→ **Activity**
Repeat precisely the span of lines below that opens with the line containing "Click the Rechteübersicht vertical scrollbar" and closes with the line containing "Given: Uncheck the", both included.

→ **Input material**
Start of Block
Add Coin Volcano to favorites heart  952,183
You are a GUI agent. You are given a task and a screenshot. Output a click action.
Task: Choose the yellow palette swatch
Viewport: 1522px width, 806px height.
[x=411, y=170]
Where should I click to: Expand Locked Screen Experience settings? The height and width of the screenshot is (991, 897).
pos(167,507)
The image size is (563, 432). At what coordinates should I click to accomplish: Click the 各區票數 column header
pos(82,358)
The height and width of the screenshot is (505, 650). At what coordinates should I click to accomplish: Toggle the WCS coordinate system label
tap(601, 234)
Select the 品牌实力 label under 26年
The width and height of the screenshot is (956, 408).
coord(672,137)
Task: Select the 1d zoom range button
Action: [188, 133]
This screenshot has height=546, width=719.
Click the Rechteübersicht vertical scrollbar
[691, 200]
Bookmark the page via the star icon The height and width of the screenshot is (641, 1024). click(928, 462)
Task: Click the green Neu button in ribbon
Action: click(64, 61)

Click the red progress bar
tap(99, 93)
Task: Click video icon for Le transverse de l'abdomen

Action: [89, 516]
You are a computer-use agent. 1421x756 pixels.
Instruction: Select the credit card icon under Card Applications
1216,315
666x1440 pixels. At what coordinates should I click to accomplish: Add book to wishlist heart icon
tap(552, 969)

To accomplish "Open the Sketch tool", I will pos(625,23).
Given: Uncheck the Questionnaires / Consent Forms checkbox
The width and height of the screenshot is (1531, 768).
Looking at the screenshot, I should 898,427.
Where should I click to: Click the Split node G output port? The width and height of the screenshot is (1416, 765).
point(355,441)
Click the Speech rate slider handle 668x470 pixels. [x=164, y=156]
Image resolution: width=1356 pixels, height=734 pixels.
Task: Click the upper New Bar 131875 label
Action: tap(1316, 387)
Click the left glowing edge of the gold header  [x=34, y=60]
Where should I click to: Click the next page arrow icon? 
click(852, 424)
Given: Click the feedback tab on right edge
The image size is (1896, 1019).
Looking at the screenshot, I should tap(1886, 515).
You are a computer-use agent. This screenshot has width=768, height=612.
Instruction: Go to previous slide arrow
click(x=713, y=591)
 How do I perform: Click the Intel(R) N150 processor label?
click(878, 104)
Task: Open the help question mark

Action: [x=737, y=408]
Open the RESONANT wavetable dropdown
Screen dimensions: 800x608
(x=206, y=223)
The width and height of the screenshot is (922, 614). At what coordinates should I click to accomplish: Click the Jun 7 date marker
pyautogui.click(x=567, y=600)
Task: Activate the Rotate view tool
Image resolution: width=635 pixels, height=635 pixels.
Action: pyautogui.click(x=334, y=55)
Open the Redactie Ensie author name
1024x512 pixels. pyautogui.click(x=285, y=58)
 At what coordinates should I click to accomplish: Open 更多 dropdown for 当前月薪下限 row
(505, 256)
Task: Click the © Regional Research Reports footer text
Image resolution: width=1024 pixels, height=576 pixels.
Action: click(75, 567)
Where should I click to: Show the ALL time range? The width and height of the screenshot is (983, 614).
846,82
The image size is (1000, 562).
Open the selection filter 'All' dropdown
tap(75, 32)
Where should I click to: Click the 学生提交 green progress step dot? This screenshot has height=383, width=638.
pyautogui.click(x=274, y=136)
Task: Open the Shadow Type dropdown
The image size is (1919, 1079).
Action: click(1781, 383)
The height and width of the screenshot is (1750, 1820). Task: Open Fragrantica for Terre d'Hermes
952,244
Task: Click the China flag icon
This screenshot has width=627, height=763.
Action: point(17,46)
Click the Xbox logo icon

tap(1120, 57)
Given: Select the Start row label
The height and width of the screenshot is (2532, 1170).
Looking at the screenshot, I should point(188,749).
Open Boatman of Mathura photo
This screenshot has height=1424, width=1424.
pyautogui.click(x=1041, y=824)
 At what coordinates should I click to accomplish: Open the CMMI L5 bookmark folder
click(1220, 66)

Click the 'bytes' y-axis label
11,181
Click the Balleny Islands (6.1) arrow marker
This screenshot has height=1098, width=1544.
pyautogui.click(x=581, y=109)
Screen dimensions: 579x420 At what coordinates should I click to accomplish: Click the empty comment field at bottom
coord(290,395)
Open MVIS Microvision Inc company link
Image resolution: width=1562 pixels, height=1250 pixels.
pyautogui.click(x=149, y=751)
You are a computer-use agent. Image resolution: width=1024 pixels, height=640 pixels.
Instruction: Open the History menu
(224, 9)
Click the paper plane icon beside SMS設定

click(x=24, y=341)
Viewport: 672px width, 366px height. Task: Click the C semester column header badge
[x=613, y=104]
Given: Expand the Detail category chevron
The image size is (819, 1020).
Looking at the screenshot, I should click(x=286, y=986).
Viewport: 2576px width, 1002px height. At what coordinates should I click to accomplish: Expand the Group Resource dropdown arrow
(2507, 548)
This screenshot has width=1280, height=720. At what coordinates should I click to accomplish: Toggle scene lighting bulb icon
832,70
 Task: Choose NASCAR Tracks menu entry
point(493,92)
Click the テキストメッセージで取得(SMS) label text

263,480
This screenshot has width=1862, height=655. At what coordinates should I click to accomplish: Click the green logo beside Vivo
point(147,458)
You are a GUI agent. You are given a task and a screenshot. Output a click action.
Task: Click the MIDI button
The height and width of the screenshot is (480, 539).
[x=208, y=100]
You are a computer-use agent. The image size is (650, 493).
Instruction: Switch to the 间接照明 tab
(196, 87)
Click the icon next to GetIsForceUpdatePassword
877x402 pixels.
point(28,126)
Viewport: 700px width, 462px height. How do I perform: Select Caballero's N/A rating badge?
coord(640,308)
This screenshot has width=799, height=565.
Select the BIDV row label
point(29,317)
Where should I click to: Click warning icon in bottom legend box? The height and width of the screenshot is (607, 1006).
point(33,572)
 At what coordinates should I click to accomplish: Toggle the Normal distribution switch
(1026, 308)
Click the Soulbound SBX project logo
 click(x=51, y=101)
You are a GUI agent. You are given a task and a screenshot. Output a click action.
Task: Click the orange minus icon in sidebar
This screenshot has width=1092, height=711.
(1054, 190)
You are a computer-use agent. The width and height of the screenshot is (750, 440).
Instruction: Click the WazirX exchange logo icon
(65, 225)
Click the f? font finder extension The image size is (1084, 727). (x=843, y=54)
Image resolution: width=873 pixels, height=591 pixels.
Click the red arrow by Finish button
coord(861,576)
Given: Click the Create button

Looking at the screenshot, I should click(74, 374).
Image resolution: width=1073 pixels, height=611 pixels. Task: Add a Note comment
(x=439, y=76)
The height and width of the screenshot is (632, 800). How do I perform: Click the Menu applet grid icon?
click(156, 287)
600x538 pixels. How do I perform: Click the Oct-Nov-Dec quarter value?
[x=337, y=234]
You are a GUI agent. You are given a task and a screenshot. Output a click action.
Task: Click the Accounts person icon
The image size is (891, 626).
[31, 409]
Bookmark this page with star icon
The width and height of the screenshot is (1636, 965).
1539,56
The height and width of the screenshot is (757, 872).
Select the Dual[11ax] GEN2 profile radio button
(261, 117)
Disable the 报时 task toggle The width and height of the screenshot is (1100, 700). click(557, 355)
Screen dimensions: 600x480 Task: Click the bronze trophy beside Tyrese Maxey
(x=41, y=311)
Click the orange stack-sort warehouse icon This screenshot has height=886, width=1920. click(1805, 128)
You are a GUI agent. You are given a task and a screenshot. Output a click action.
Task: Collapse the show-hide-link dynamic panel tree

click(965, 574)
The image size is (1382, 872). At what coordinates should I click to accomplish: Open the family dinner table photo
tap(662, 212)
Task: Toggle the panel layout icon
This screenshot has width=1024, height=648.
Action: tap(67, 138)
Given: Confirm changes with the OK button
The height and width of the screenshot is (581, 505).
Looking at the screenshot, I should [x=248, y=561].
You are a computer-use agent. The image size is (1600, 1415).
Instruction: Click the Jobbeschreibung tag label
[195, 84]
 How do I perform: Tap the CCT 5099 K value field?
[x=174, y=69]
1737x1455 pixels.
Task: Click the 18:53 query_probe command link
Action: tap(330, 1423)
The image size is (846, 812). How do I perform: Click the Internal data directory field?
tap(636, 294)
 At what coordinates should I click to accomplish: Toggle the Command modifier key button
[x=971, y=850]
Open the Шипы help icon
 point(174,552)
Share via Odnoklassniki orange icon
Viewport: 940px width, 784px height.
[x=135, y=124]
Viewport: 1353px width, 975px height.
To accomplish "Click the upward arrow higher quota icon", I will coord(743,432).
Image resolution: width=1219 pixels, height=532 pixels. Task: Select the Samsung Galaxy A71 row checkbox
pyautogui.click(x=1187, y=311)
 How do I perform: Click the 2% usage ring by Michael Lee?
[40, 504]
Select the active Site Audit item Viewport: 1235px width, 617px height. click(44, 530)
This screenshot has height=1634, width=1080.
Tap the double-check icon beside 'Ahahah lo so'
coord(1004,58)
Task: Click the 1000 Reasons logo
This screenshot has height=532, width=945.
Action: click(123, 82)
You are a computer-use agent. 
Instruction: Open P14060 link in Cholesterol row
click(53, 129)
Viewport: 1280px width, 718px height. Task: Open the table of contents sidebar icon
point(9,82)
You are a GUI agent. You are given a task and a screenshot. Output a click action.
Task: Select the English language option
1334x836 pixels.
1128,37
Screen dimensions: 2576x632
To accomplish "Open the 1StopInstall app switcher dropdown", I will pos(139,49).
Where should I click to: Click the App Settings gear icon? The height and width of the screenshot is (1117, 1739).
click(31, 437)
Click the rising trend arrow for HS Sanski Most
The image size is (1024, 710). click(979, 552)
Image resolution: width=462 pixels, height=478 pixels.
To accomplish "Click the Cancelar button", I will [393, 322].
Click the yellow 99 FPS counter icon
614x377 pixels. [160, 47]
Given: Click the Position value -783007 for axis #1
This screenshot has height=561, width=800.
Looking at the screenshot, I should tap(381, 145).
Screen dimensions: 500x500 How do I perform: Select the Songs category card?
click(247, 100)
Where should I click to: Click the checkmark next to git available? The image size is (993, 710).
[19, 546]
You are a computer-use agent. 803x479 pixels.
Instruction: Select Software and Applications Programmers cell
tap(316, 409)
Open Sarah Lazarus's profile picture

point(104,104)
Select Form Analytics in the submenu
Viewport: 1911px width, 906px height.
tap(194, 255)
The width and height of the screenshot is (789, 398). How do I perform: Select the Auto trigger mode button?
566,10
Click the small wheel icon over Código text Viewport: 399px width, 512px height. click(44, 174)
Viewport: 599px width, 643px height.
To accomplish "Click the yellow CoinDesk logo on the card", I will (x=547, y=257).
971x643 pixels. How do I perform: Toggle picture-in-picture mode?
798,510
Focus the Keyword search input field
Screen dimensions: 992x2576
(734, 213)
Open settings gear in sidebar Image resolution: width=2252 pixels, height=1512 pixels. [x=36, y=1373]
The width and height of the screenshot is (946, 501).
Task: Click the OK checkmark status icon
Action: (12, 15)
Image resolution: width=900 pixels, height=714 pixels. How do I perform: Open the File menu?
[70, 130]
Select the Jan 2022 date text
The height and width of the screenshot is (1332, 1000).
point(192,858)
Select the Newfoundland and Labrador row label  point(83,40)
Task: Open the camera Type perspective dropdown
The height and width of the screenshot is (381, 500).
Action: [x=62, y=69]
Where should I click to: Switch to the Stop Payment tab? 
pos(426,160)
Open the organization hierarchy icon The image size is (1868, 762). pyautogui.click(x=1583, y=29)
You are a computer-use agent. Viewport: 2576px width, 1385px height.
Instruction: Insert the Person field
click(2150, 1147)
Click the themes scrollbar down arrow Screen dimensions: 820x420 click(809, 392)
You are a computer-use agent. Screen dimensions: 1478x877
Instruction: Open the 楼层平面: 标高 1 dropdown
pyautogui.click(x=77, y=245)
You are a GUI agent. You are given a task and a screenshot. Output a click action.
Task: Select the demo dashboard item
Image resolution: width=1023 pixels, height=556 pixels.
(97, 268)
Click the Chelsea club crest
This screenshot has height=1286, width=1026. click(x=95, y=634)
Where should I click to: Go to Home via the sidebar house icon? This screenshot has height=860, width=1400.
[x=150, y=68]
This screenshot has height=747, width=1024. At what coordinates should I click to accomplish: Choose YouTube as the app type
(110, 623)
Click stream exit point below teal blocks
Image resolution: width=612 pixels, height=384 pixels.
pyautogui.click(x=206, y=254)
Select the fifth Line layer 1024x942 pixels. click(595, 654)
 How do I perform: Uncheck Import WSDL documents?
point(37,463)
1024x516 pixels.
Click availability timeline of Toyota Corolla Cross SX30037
End of Block
→ **Output for this task**
Click the Rechteübersicht vertical scrollbar
[691, 200]
Bookmark the page via the star icon The height and width of the screenshot is (641, 1024). click(928, 462)
Task: Click the green Neu button in ribbon
Action: click(64, 61)

Click the red progress bar
tap(99, 93)
Task: Click video icon for Le transverse de l'abdomen

Action: [89, 516]
You are a computer-use agent. 1421x756 pixels.
Instruction: Select the credit card icon under Card Applications
1216,315
666x1440 pixels. At what coordinates should I click to accomplish: Add book to wishlist heart icon
tap(552, 969)

To accomplish "Open the Sketch tool", I will pos(625,23).
Given: Uncheck the Questionnaires / Consent Forms checkbox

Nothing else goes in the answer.